§ **Records**:
════════════════════
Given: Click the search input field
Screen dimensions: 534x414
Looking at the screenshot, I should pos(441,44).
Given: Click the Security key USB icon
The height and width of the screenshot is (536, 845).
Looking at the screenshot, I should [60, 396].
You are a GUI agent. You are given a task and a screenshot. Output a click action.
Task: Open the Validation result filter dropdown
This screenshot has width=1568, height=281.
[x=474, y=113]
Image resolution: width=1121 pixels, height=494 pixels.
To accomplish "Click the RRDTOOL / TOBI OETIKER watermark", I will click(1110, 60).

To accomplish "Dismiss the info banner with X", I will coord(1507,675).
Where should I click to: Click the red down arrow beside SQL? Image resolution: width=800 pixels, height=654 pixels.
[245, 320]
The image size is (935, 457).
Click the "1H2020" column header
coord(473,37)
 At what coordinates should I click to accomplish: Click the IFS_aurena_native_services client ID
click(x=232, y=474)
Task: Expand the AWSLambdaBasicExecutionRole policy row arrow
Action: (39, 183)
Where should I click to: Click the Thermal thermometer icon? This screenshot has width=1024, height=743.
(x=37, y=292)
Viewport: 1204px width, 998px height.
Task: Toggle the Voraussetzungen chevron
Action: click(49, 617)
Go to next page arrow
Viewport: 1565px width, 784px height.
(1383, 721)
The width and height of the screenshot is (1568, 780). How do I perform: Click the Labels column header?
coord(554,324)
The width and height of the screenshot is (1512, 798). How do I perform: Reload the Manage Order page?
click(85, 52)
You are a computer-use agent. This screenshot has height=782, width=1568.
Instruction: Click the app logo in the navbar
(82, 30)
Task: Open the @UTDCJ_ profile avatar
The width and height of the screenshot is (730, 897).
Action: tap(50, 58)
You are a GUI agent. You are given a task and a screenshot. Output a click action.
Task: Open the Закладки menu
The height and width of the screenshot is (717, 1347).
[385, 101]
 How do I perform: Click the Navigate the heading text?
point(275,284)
════════════════════
§ **Problem description**:
Please gather every line from the listing above that contains the string "pixels", and copy each one out.

§ **Full answer**:
Image resolution: width=1121 pixels, height=494 pixels.
Where should I click to: Click the red down arrow beside SQL? Image resolution: width=800 pixels, height=654 pixels.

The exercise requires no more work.